• _What to work on_
Find "The width and" in the listing below, then set down only that line and each later line, unchanged, leaving out pictures.

- Opening Delimiter -

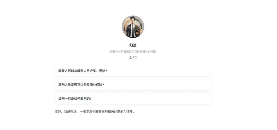
Task: Tap the suggestion card about 缓刑
Action: click(133, 99)
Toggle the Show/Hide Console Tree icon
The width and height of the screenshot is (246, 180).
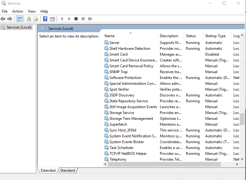point(20,19)
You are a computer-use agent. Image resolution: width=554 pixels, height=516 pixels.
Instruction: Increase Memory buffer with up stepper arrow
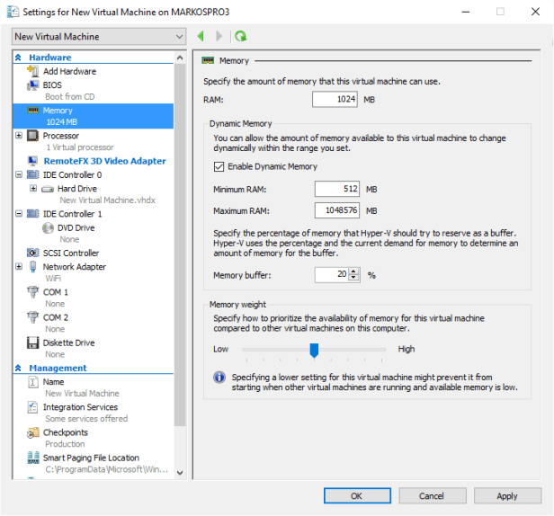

- Closing Delimiter -

• _Exercise output_
The width and height of the screenshot is (246, 180).
point(20,19)
You are a computer-use agent. Image resolution: width=554 pixels, height=516 pixels.
Instruction: Increase Memory buffer with up stepper arrow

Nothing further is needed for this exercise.